§ **Work instruction**
Return every line of the data below, exactly.

Saved entries
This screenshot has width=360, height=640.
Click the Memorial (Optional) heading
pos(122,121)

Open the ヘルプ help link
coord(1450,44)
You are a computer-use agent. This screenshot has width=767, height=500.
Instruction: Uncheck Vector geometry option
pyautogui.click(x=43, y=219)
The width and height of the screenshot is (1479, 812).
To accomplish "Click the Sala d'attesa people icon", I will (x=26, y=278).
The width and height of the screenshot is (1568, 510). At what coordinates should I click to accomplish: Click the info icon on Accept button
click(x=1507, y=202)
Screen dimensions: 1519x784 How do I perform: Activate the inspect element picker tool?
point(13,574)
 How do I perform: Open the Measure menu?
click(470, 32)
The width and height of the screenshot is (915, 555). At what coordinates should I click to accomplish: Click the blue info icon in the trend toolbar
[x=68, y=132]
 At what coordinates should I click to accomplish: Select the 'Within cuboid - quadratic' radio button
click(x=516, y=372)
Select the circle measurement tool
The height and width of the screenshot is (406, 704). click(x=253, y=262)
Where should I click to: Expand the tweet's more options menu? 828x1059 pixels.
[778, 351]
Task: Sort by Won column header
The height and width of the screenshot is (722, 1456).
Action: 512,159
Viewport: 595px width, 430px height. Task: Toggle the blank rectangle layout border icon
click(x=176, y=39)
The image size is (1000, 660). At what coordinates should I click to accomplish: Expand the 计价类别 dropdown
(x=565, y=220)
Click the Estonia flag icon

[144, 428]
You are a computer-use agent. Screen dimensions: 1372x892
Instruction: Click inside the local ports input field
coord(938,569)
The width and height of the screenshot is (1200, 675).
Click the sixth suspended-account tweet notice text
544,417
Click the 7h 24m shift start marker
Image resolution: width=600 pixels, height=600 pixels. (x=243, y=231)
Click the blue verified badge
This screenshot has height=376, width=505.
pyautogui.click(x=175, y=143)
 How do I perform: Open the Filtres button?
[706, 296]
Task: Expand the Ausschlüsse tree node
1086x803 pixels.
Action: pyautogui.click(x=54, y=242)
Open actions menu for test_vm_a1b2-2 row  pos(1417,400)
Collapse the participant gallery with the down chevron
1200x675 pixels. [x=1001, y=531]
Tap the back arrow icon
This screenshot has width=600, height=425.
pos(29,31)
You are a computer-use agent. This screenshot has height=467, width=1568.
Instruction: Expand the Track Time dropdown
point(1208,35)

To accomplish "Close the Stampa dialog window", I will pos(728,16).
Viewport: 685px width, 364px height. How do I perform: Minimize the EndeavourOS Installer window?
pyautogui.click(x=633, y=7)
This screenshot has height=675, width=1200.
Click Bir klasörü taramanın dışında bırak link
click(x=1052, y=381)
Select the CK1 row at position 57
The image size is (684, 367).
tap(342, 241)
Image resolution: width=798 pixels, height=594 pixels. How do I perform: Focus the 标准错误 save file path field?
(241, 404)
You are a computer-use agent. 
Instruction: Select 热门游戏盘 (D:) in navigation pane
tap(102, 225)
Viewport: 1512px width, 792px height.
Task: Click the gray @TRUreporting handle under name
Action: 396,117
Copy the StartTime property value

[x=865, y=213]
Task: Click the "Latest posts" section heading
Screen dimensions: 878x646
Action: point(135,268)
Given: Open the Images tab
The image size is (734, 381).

§ **Result**
This screenshot has width=360, height=640.
Click the Memorial (Optional) heading
pos(122,121)

Open the ヘルプ help link
coord(1450,44)
You are a computer-use agent. This screenshot has width=767, height=500.
Instruction: Uncheck Vector geometry option
pyautogui.click(x=43, y=219)
The width and height of the screenshot is (1479, 812).
To accomplish "Click the Sala d'attesa people icon", I will (x=26, y=278).
The width and height of the screenshot is (1568, 510). At what coordinates should I click to accomplish: Click the info icon on Accept button
click(x=1507, y=202)
Screen dimensions: 1519x784 How do I perform: Activate the inspect element picker tool?
point(13,574)
 How do I perform: Open the Measure menu?
click(470, 32)
The width and height of the screenshot is (915, 555). At what coordinates should I click to accomplish: Click the blue info icon in the trend toolbar
[x=68, y=132]
 At what coordinates should I click to accomplish: Select the 'Within cuboid - quadratic' radio button
click(x=516, y=372)
Select the circle measurement tool
The height and width of the screenshot is (406, 704). click(x=253, y=262)
Where should I click to: Expand the tweet's more options menu? 828x1059 pixels.
[778, 351]
Task: Sort by Won column header
The height and width of the screenshot is (722, 1456).
Action: 512,159
Viewport: 595px width, 430px height. Task: Toggle the blank rectangle layout border icon
click(x=176, y=39)
The image size is (1000, 660). At what coordinates should I click to accomplish: Expand the 计价类别 dropdown
(x=565, y=220)
Click the Estonia flag icon

[144, 428]
You are a computer-use agent. Screen dimensions: 1372x892
Instruction: Click inside the local ports input field
coord(938,569)
The width and height of the screenshot is (1200, 675).
Click the sixth suspended-account tweet notice text
544,417
Click the 7h 24m shift start marker
Image resolution: width=600 pixels, height=600 pixels. (x=243, y=231)
Click the blue verified badge
This screenshot has height=376, width=505.
pyautogui.click(x=175, y=143)
 How do I perform: Open the Filtres button?
[706, 296]
Task: Expand the Ausschlüsse tree node
1086x803 pixels.
Action: pyautogui.click(x=54, y=242)
Open actions menu for test_vm_a1b2-2 row  pos(1417,400)
Collapse the participant gallery with the down chevron
1200x675 pixels. [x=1001, y=531]
Tap the back arrow icon
This screenshot has width=600, height=425.
pos(29,31)
You are a computer-use agent. This screenshot has height=467, width=1568.
Instruction: Expand the Track Time dropdown
point(1208,35)

To accomplish "Close the Stampa dialog window", I will pos(728,16).
Viewport: 685px width, 364px height. How do I perform: Minimize the EndeavourOS Installer window?
pyautogui.click(x=633, y=7)
This screenshot has height=675, width=1200.
Click Bir klasörü taramanın dışında bırak link
click(x=1052, y=381)
Select the CK1 row at position 57
The image size is (684, 367).
tap(342, 241)
Image resolution: width=798 pixels, height=594 pixels. How do I perform: Focus the 标准错误 save file path field?
(241, 404)
You are a computer-use agent. 
Instruction: Select 热门游戏盘 (D:) in navigation pane
tap(102, 225)
Viewport: 1512px width, 792px height.
Task: Click the gray @TRUreporting handle under name
Action: 396,117
Copy the StartTime property value

[x=865, y=213]
Task: Click the "Latest posts" section heading
Screen dimensions: 878x646
Action: point(135,268)
Given: Open the Images tab
The image size is (734, 381).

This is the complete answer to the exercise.